▶ [Exercise passage]:
——————

AUGUSTA, Maine — The Maine Legislature passed a bill Thursday that would allow tribes to operate gaming businesses, scoring a win for advocates of a broad but stalled sovereignty push resisted so far by Gov. Janet Mills.
The issue of tribal gaming has been hotly contested in Maine for years. The state has no competitive process to approve casinos, so casinos in Bangor and Oxford have been approved by voters. Tribal bids have been shot down. Maine’s high court declined in 2018 to weigh in on whether tribes should be allowed to establish casinos on their land without state approval.
The bill from Rep. Benjamin Collings, D-Portland, would amend state law to allow tribes to operate gaming facilities under a federal law governing gaming for other recognized tribes in the country. An amendment proposed by the tribes would require tribes to negotiate casino revenue sharing and operations with the state.
It passed in a 97-40 vote early Thursday, with almost all Democrats and 22 Republicans backing the measure, and later passed the Senate 22-13. Geographic opposition remains around the existing casinos, with Rep. Barbara Cardone, D-Bangor, joining only two other Democrats to vote against the bill in the House.
Gaming has long been touted by tribes in the state as a way to build their economies. When Hollywood Casino opened in Bangor in 2005, it devastated the Penobscot Nation’s long-standing beano business that closed 10 years later. But Rep. Rena Newell of the Passamaquoddy Tribe called it “a small piece of the puzzle” to righting historical wrongs.
“Our ancestors watched from inside the bounds of our reservations as non-tribal members got rich from cutting down our trees on our land, leaving us with little,” she said.
Collings’ measure gets at the heart of the argument that has been taking place in Augusta since Mills, a Democrat, took office pledging to restore state-tribal relationships after decades of strain and rocky years under Republican Gov. Paul LePage. That culminated with all but one of the tribes pulling tribal representatives from the State House.

——————

▶ [Record set]:

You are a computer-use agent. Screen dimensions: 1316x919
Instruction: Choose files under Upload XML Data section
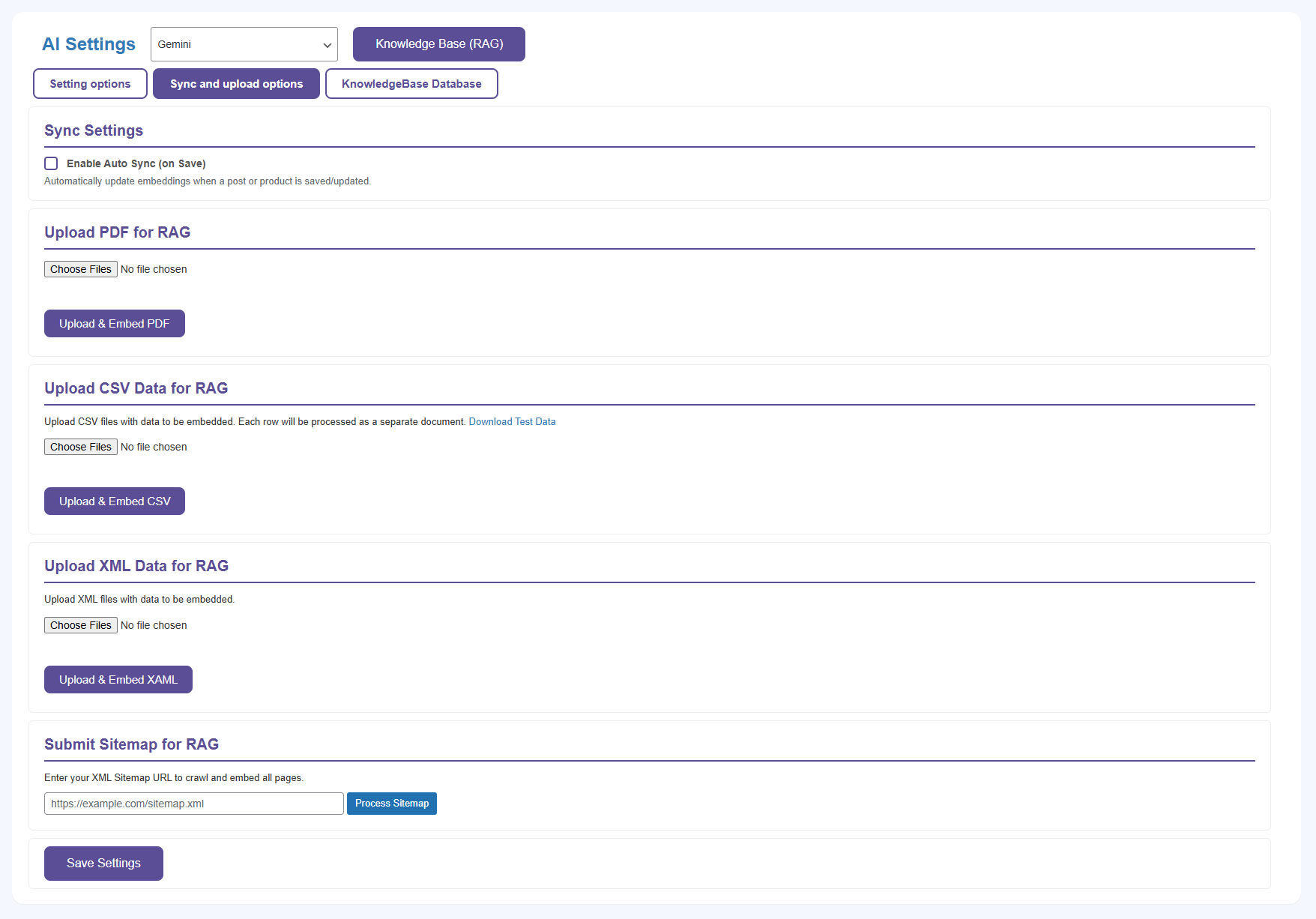tap(80, 625)
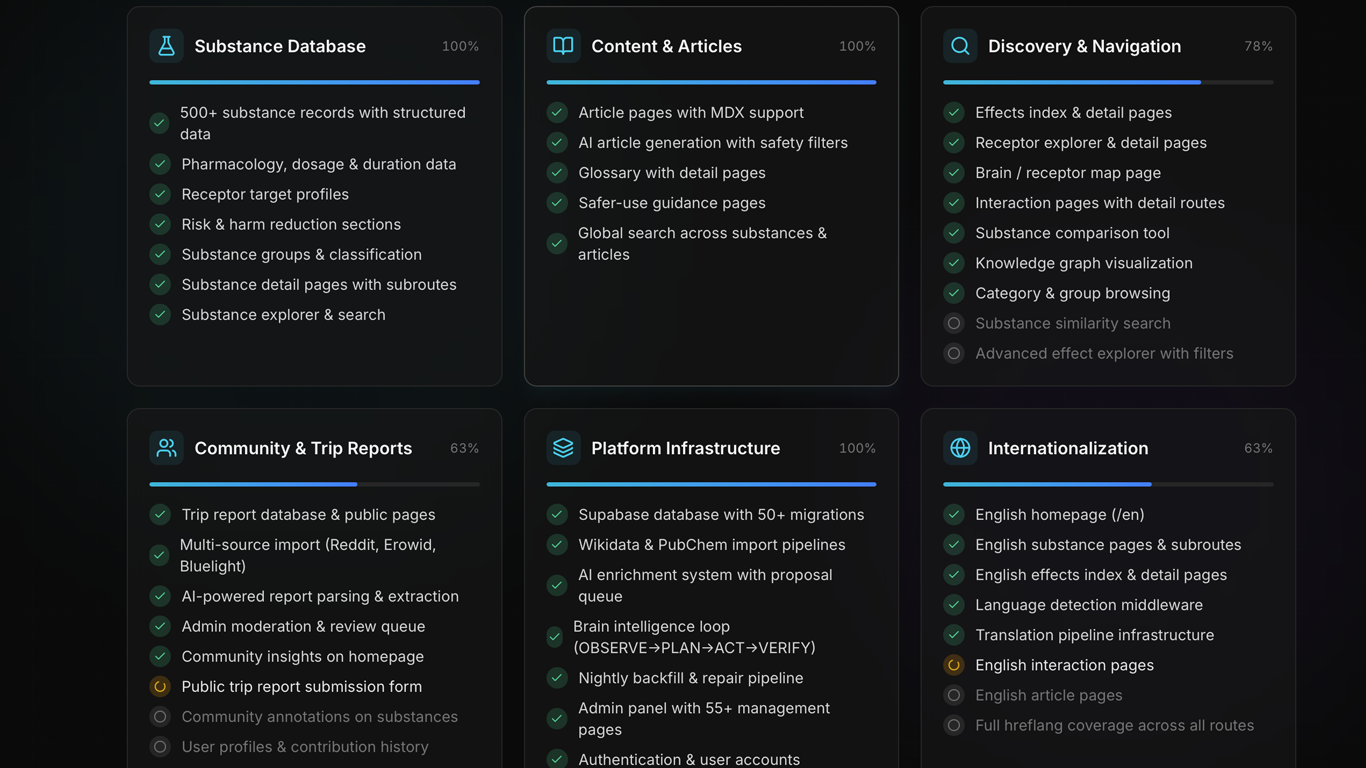Expand the Community annotations on substances item
The height and width of the screenshot is (768, 1366).
[319, 716]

——————

▶ [Questions]:
1. Copy out the portion of the article on Maine tribal gaming starting with "Gaming has long" and going on through "righting historical wrongs.".
2. List every person named in the article on Maine tribal gaming.
3. According to the article on Maine tribal gaming, why were the casinos in Bangor and Oxford approved by voters?
The records have nothing to do with the article on Maine tribal gaming.

▶ [Answers for each item]:
1.
Gaming has long been touted by tribes in the state as a way to build their economies. When Hollywood Casino opened in Bangor in 2005, it devastated the Penobscot Nation’s long-standing beano business that closed 10 years later. But Rep. Rena Newell of the Passamaquoddy Tribe called it “a small piece of the puzzle” to righting historical wrongs.

2. Janet Mills, Benjamin Collings, Barbara Cardone, Rena Newell, Paul LePage

3. Maine has no competitive process to approve casinos, so those casinos were approved by voters.